Exercise details
Without the pictures, output all of the data exactly.

[Pixel coordinate grounding data]
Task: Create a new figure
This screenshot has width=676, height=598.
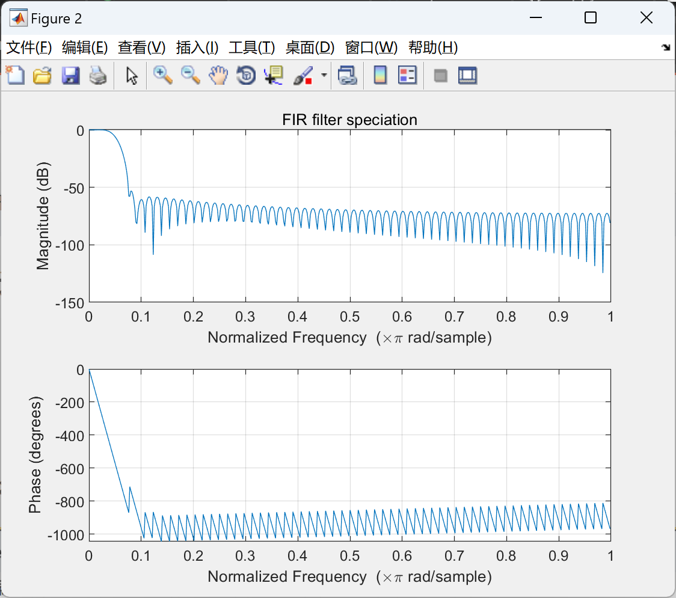Action: tap(14, 75)
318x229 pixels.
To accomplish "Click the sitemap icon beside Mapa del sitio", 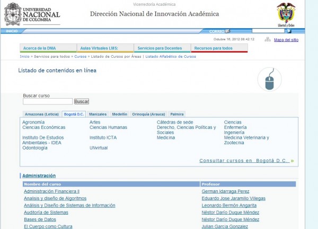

Task result
Task: Create a new figure
This screenshot has width=676, height=598.
Action: tap(14, 75)
318x229 pixels.
To accomplish "Click the sitemap icon beside Mapa del sitio", 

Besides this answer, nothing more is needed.